* **QUOTED TEXT**:

1 CPG appends to its pleading Note 14 excerpted from Southern's audited Annual
Report showing that these amounts are properly recorded as assets pursuant to
Generally Accepted Accounting Principles.


                                      -4-


<PAGE>

Southern's investments in EWGs and FUCOs have made a positive contribution to
earnings during each fiscal year Southern has exercised authority conferred
under Rule 53(c). This statement holds true for the current year and the years
during which the "losses" alleged by CPG occurred.

         In sum, Southern's Application demonstrates that Southern has
successfully invested proceeds from financing transactions in EWGs and FUCOs in
an amount that exceeds 50% of its consolidated retained earnings and is rapidly
approaching 100% of consolidated retained earnings. Accordingly, Southern no
longer satisfies the conditions of Rule 53(a). Therefore, Southern must meet the
heightened standard of subsection (c) of Rule 53. Even if CPG could identify an
element of subsection (b) of Rule 53 that Southern does not satisfy, such an
issue would be rendered moot by Southern's demonstration that it meets the
heightened scrutiny requirements of Rule 53(c).

II.      Federal Law Provides That The Commission Is Authorized To Approve
         Southern's Application Even In The Absence Of Regulations Regarding
         FUCO Acquisitions                 
         --------------------------------------------------------------------
 
         CPG contends that the Commission may not approve Southern's Application
because the Commission has not yet promulgated certain regulations regarding
FUCO transactions pursuant to Section 33 of PUHCA. The express language of PUHCA
and applicable Supreme Court authority demonstrate that this contention is
baseless.

         The fact that the Commission has not promulgated the regulations that
CPG desires under Section 33 of PUHCA concerning FUCOs does not prohibit the
Commission from approving Southern's Application. Section 33 expressly provides
that "as of October 24, 1992" (the date of enactment of the Section), registered
holding companies shall be permitted to acquire or invest in FUCOs "without the

                                      -5-


<PAGE>

need to apply for, or receive approval from the Commission." 15 U.S.C. ss.
79(z)-5b(c)(1). Although this Section also states that "[t]he Commission shall
promulgate rules or regulations regarding registered holding companies'
acquisition of interests in foreign utility companies," the Commission has not
yet chosen to do so.2 Accordingly, unless and until the Commission chooses to
promulgate FUCO regulations, it cannot be disputed that the express language of
Section 33 authorizes holding companies, such as Southern, to acquire or invest
in foreign utility companies without prior Commission approval.

* **MATERIAL SUPPLIED**:

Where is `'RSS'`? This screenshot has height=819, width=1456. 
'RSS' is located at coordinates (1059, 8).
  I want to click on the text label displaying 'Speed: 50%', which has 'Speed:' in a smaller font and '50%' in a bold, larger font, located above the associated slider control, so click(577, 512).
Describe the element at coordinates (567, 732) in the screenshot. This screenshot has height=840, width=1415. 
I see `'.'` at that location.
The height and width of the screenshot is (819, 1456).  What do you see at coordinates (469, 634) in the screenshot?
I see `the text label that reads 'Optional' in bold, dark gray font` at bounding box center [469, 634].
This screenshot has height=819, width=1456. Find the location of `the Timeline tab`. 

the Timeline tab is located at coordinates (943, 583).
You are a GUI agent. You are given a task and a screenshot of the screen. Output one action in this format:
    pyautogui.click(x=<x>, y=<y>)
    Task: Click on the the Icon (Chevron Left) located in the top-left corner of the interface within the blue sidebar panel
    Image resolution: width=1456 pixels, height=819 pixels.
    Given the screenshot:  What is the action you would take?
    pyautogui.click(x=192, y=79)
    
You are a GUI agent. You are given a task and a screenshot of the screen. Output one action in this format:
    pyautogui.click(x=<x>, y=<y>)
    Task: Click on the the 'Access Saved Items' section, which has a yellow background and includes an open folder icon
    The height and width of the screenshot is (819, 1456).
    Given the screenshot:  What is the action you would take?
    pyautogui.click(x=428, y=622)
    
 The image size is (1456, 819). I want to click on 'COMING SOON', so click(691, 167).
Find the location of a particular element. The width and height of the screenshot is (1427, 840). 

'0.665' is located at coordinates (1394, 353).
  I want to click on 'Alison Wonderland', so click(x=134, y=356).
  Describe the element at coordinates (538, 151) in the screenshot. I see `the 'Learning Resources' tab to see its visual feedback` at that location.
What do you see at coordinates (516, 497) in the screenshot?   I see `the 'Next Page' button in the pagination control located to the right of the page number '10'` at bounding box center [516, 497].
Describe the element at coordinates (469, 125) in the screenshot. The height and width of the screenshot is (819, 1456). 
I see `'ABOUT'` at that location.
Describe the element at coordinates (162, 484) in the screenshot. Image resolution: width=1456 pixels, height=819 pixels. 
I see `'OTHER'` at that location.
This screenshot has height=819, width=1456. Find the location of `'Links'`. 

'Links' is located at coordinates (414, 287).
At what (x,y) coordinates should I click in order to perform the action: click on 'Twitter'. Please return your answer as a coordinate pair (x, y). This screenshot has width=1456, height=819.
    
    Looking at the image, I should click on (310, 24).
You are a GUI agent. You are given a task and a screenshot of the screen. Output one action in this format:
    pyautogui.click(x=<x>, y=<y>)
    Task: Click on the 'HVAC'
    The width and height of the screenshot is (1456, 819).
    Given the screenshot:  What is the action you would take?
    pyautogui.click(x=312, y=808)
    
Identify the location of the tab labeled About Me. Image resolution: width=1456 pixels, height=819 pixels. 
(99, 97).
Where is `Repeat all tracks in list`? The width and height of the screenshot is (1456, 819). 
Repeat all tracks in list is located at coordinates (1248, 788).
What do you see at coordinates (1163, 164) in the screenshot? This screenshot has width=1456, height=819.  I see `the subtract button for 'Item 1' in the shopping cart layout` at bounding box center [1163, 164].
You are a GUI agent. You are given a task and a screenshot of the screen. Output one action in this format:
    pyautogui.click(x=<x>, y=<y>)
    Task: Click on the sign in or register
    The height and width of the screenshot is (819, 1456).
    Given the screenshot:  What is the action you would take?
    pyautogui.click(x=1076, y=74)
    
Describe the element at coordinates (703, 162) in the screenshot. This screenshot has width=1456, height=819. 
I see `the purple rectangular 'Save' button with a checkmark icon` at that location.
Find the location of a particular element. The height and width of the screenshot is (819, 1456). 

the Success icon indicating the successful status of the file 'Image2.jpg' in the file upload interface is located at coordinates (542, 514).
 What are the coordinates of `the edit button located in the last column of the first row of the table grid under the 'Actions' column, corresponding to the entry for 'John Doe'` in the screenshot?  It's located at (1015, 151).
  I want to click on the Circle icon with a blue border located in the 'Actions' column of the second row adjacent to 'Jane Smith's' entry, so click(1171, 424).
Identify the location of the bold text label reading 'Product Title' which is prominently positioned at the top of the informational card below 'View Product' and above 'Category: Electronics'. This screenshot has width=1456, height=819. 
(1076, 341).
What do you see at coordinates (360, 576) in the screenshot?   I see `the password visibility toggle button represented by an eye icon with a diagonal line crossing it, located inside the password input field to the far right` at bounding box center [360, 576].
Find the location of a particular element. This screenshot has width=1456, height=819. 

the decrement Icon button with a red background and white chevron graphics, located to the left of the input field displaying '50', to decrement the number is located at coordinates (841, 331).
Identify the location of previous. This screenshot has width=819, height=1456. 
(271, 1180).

* **WHAT IS ASKED**:
A. Rewrite the filing from the words "The fact that" through the words "15 U.S.C. ss.", replacing "Commission" with "Agency".
B. Recast the listing as a Markdown table with columns Row and Line, giving each line its row number and omitting blank lines. Begin at the first line of the listing and stop after the line that has "the Timeline tab is".

* **THE REPLIES**:
A.
The fact that the Agency has not promulgated the regulations that
CPG desires under Section 33 of PUHCA concerning FUCOs does not prohibit the
Agency from approving Southern's Application. Section 33 expressly provides
that "as of October 24, 1992" (the date of enactment of the Section), registered
holding companies shall be permitted to acquire or invest in FUCOs "without the

                                      -5-


<PAGE>

need to apply for, or receive approval from the Agency." 15 U.S.C. ss.

B.
| Row | Line |
|---|---|
| 1 | Where is `'RSS'`? This screenshot has height=819, width=1456.  |
| 2 | 'RSS' is located at coordinates (1059, 8). |
| 3 |   I want to click on the text label displaying 'Speed: 50%', which has 'Speed:' in a smaller font and '50%' in a bold, larger font, located above the associated slider control, so click(577, 512). |
| 4 | Describe the element at coordinates (567, 732) in the screenshot. This screenshot has height=840, width=1415.  |
| 5 | I see `'.'` at that location. |
| 6 | The height and width of the screenshot is (819, 1456).  What do you see at coordinates (469, 634) in the screenshot? |
| 7 | I see `the text label that reads 'Optional' in bold, dark gray font` at bounding box center [469, 634]. |
| 8 | This screenshot has height=819, width=1456. Find the location of `the Timeline tab`.  |
| 9 | the Timeline tab is located at coordinates (943, 583). |